Your task —
Please quote all of the material below word for word, leaving out the pictures.

The input —
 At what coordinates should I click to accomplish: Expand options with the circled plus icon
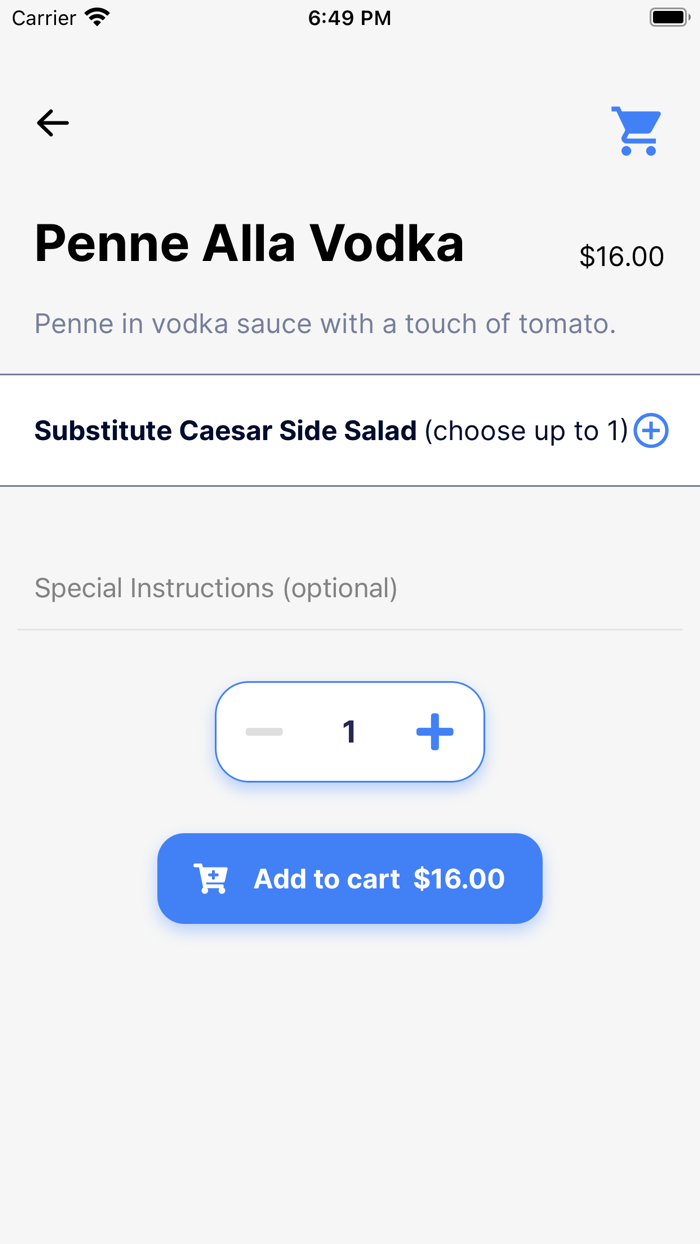[651, 431]
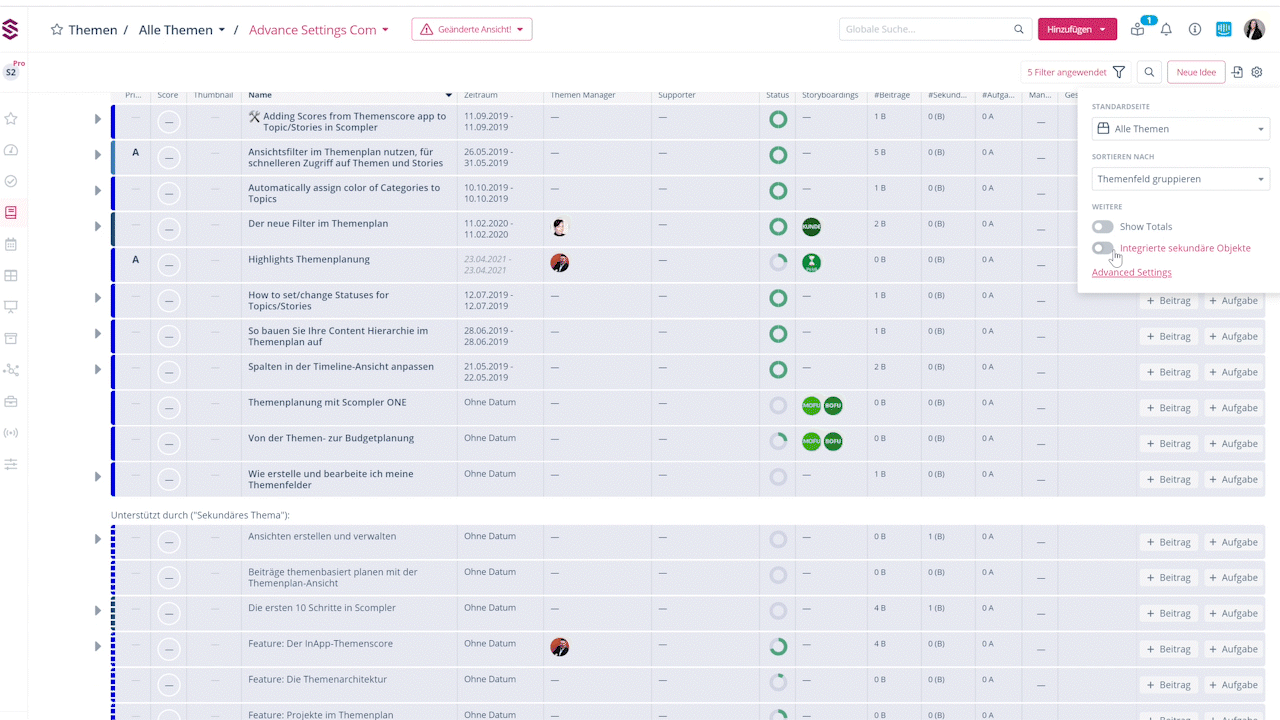Open the notifications bell icon

point(1166,30)
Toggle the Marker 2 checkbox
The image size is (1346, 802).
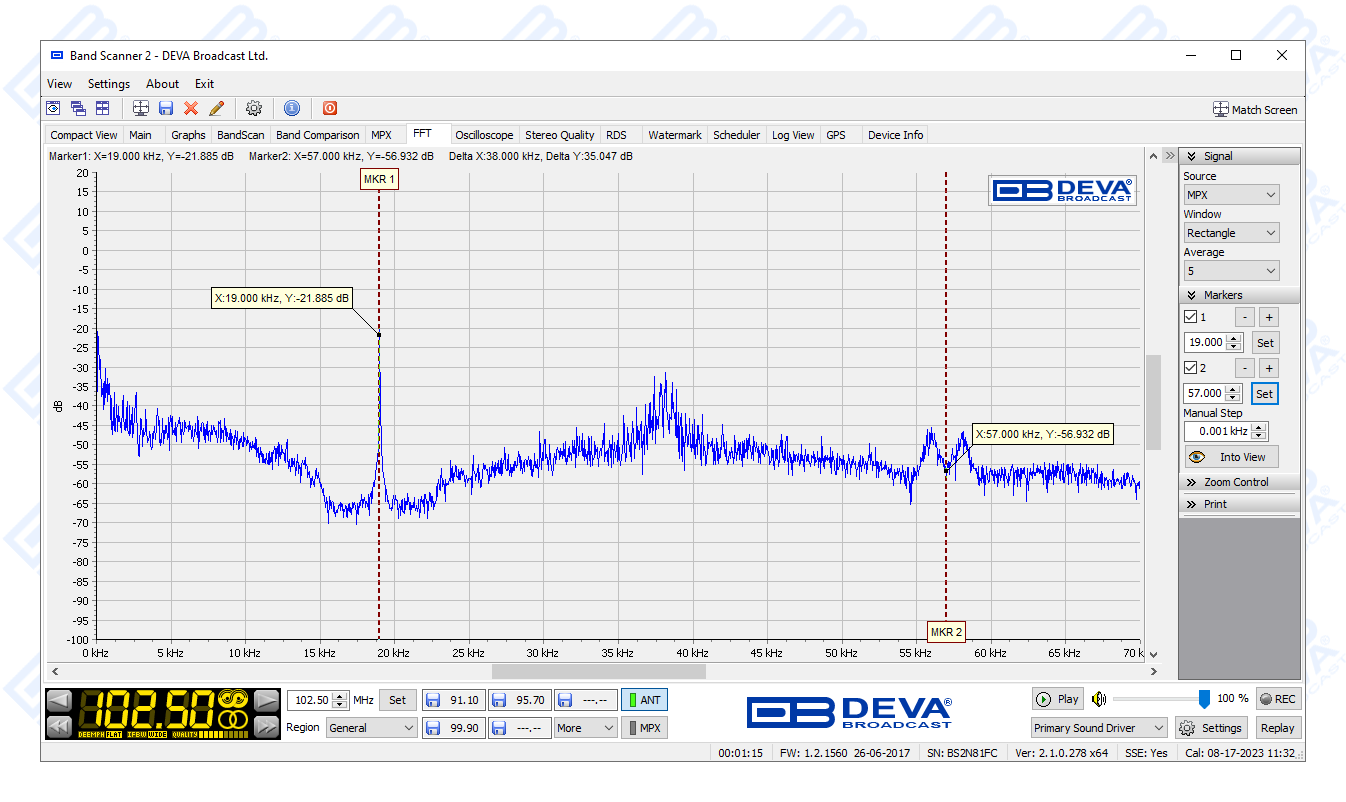click(x=1191, y=368)
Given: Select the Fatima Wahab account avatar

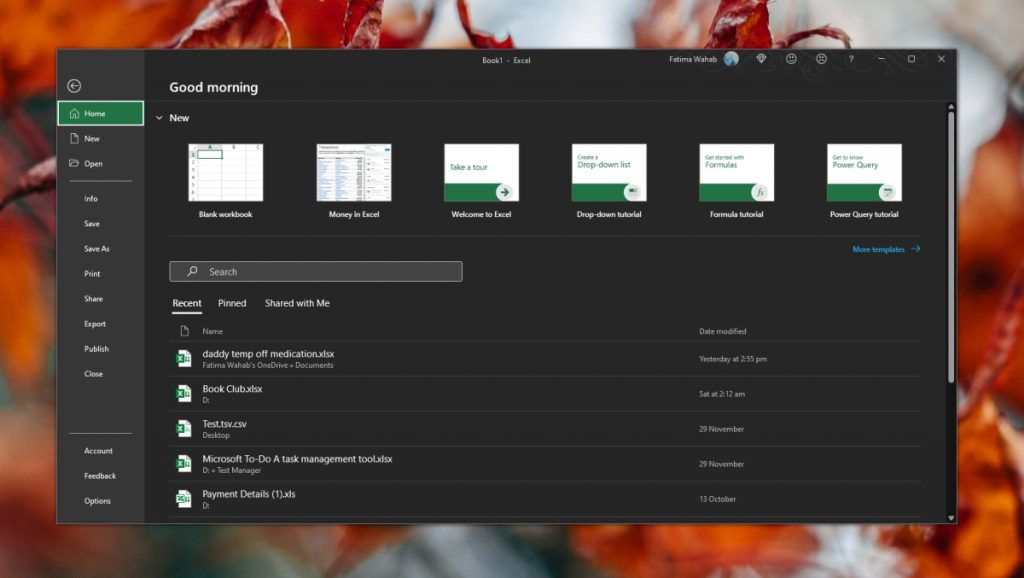Looking at the screenshot, I should (730, 59).
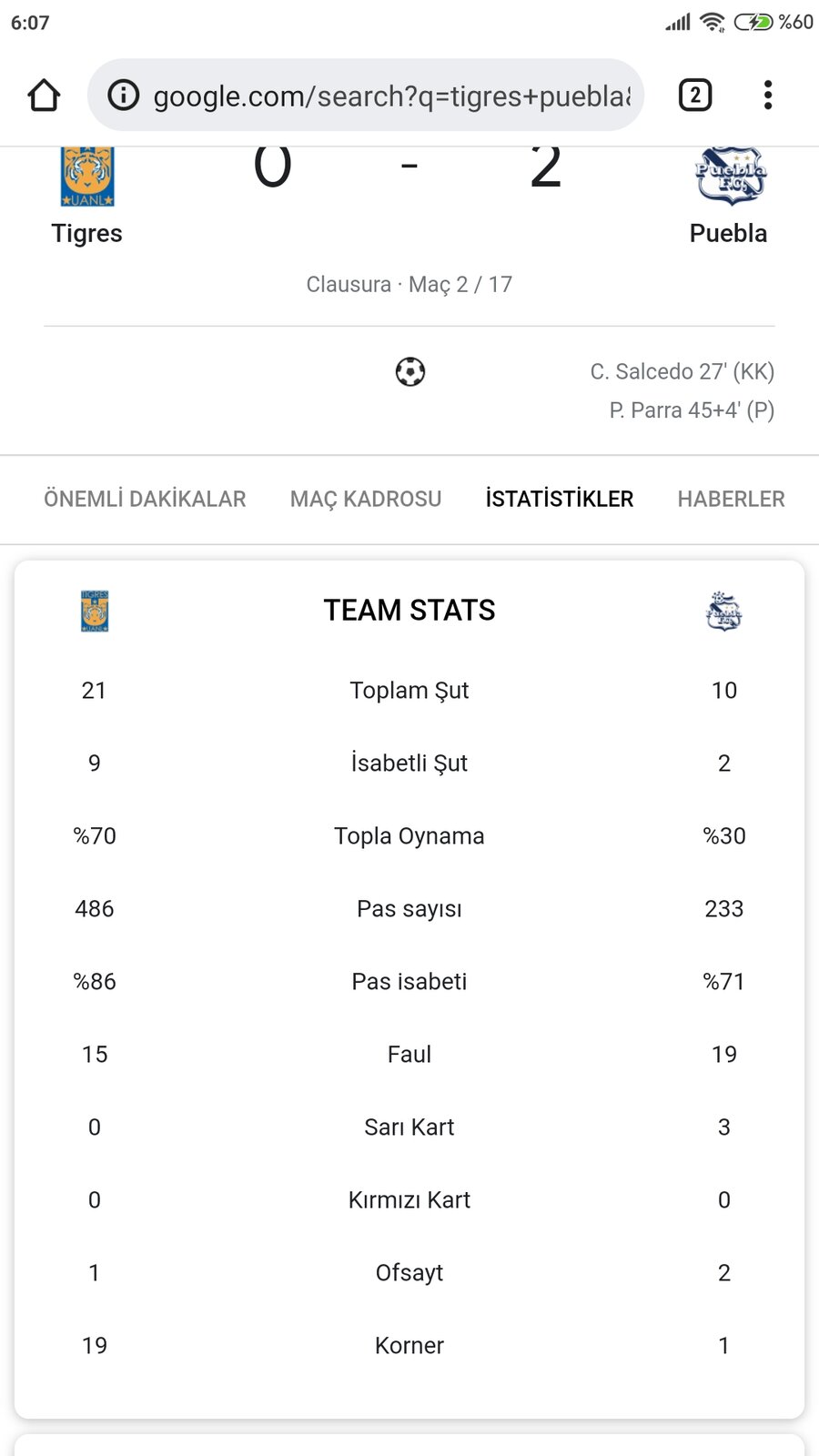Open the HABERLER tab
Viewport: 819px width, 1456px height.
click(731, 499)
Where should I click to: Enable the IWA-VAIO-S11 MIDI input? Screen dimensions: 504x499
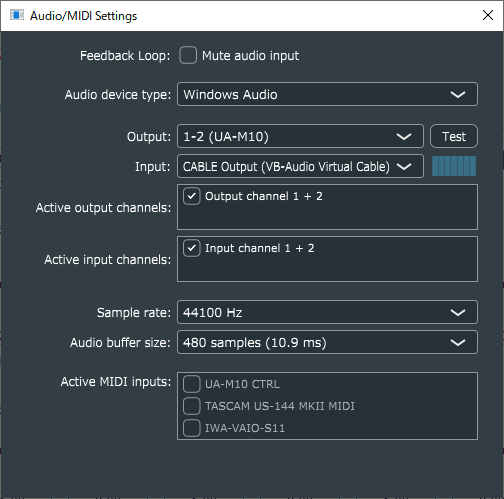pos(192,428)
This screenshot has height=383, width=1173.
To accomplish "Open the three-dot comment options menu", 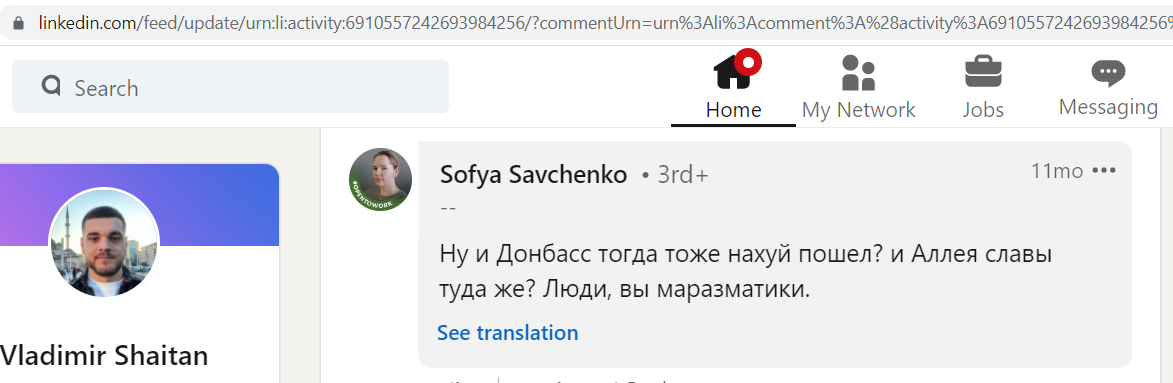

Exercise result —
 At what coordinates should I click to accomplish: Expand options with the circled plus icon
[651, 431]
Open the notifications bell icon

point(1166,30)
Toggle the Marker 2 checkbox
The image size is (1346, 802).
click(x=1191, y=368)
Given: Select the Fatima Wahab account avatar

Looking at the screenshot, I should (730, 59).
Open the HABERLER tab
Viewport: 819px width, 1456px height.
click(731, 499)
Where should I click to: Enable the IWA-VAIO-S11 MIDI input? Screen dimensions: 504x499
pos(192,428)
This screenshot has height=383, width=1173.
To accomplish "Open the three-dot comment options menu", 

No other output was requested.